Sunday, July 27, 2014

Hibernate For Entity Beans of EJB

Hibernate also support Entity beans and Java Persistence Provider(JPA) of EJB3.0+ specification. In fact many of the concepts of Entity beans has been taken from Hibernate. JBoss application server uses Hibernate as the default persistence provider for Entity beans and JPA. JPA has the notion of persistence unit which represents the configuration.

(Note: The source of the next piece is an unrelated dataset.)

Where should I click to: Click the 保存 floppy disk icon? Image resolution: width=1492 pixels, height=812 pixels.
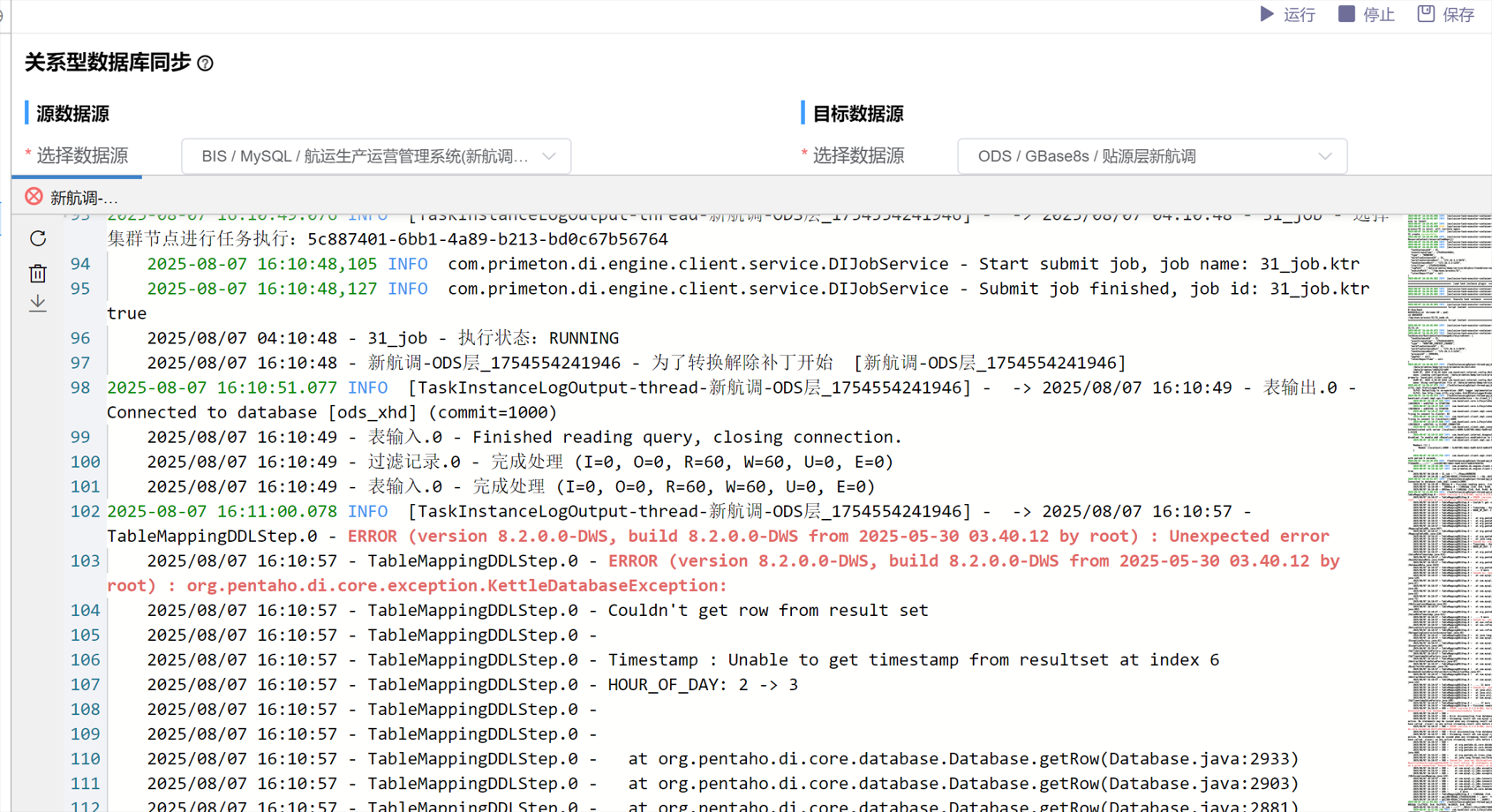tap(1426, 14)
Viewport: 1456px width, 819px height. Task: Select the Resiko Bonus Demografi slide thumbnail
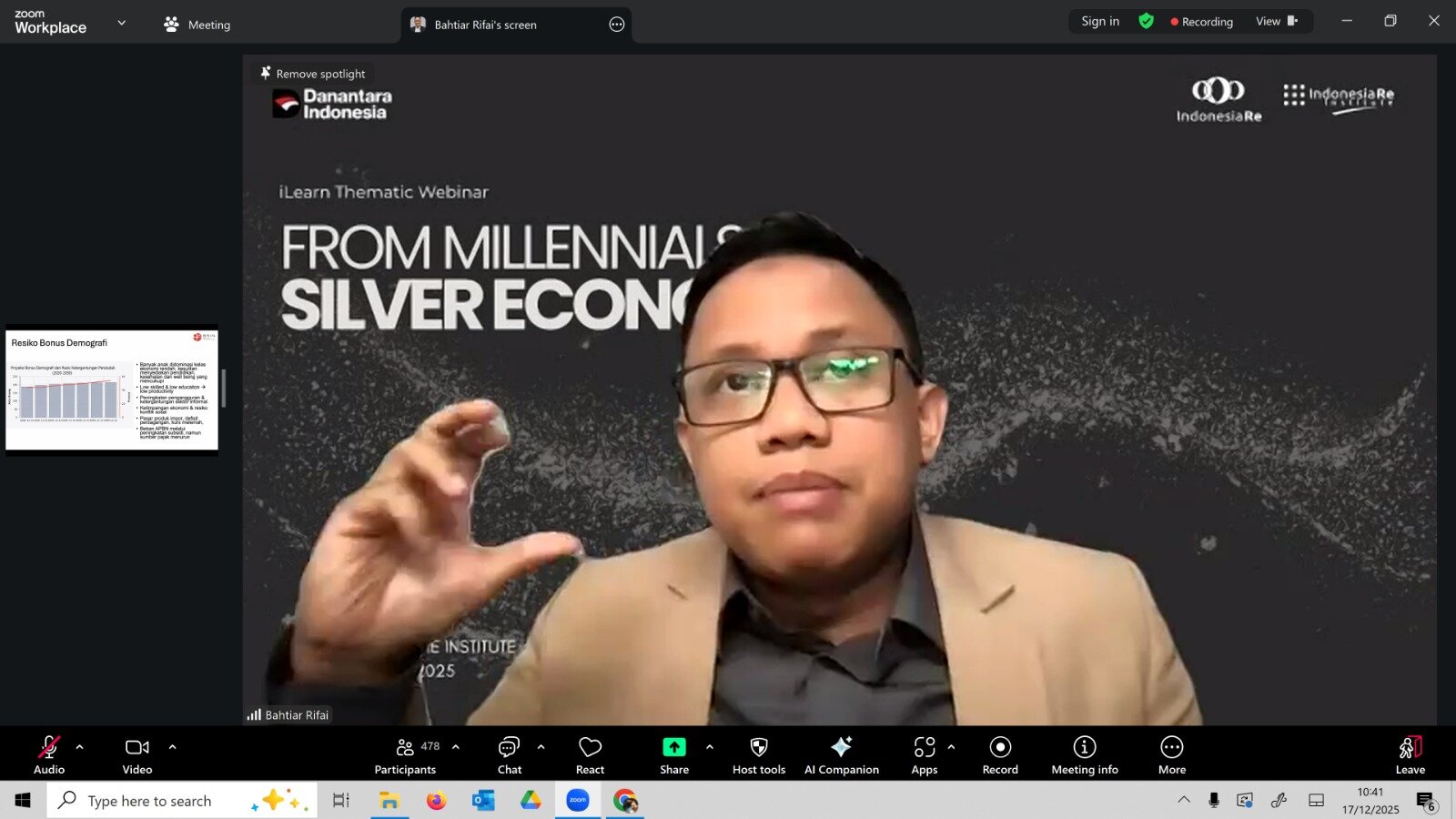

EntityManagerFactory of JPA corresponds to SessionFactory and EntityManager corresponds to Session. Let's do the ((Hibernate Introduction with Annotation)) example of persisting Student object using Entity beans and JPA API's

Now let's write our domain class which is Student class.Note that it the same class as we did in Hibernate Introduction with Annotation

Student

//Entity annotation represents that it is an entity class and is
//mapped to a table in database. Table annotation tells about the 
//table name to which this entity is mapped
@Entity
@Table(name="Student")
public class Student {
    
    //Id will correspond the primary key in the database
    private Long id;
    protected String name;
    
    //Id - Represents that it is a primary key column
    //GeneratedValue - How the key to be generated
    //column - Column to which this property is mapped
    @Id
    @GeneratedValue(strategy = GenerationType.AUTO)
    @Column(name="STUDENT_ID")    
    public Long getId() {
        return id;
    }
    
    public void setId(Long id) {
        this.id = id;
    }
    
    //There is annotation here so by default it is mapped to
    //the column with name NAME. In annotation, the properties are 
    //by default mapped. In XML mapping by default the columns
    //are not mapped.
    public String getName() {
        return name;
    }
    public void setName(String name) {
        this.name = name;
    }
}

Now let's write persistence.xml. This is the configuration file that EJB mandates. It is similar to what hibernate configuration file does. It can support multiple persistence provider other than hibernate also.

persistence.xml (Put in META-INF folder under source folder)

<?xml version="1.0" encoding="UTF-8"?>
<persistence version="1.0"
             xmlns="http://java.sun.com/xml/ns/persistence"
             xmlns:xsi="http://www.w3.org/2001/XMLSchema-instance"
             xsi:schemaLocation="http://java.sun.com/xml/ns/persistence
             http://java.sun.com/xml/ns/persistence/persistence_1_0.xsd">
   <!-- This name is used to refer to this persistence context.
    This will be used while we make the EntityManagerFactory -->
    <persistence-unit name="hibernateMapping">
        <!-- Persistence provider --> 
        <provider>org.hibernate.ejb.HibernatePersistence</provider>
       <!-- Provide properites of persistence provider. This is
         specific to each persistence provider. All hibernate related properties 
        which sit in hibernate.cfg.xml can be put here. -->
        <properties>
           <property name="hibernate.connection.driver_class" value="org.hsqldb.jdbcDriver"/>
           <property name="hibernate.connection.url" value="jdbc:hsqldb:hsql://localhost"/>
            <property name="hibernate.connection.username" value="sa"/>
            <property name="hibernate.connection.password" value=""/>
        </properties>
    </persistence-unit>
</persistence>

Now we just have to write our main class and start interacting with database.

public class HibernateMappingJPA {
    public static void main(String[] args) {

        //The name hibernateMapping comes from persistence.xml
        EntityManagerFactory emf =
            Persistence.createEntityManagerFactory("hibernateMapping");
        
        //EntityManager is similar to Session in hibernate
        EntityManager em = emf.createEntityManager();
        EntityTransaction tx = em.getTransaction();
        tx.begin();
        
        Student student = new Student();
        student.setName("James Bond");
        em.persist(student);
        
        //Query API
        Query query = em.createQuery("Select s from Student s where s.name like ?");
        query.setParameter(1, "James%");
        List<Student> studentList = query.getResultList();
        for(Student s :studentList){
            System.out.println(s.getName());
        }
        
        tx.commit();
        em.close();
    }
}

Note that we do not have to map the entity class explicitly as these are scanned automatically based on the @Entity annotation.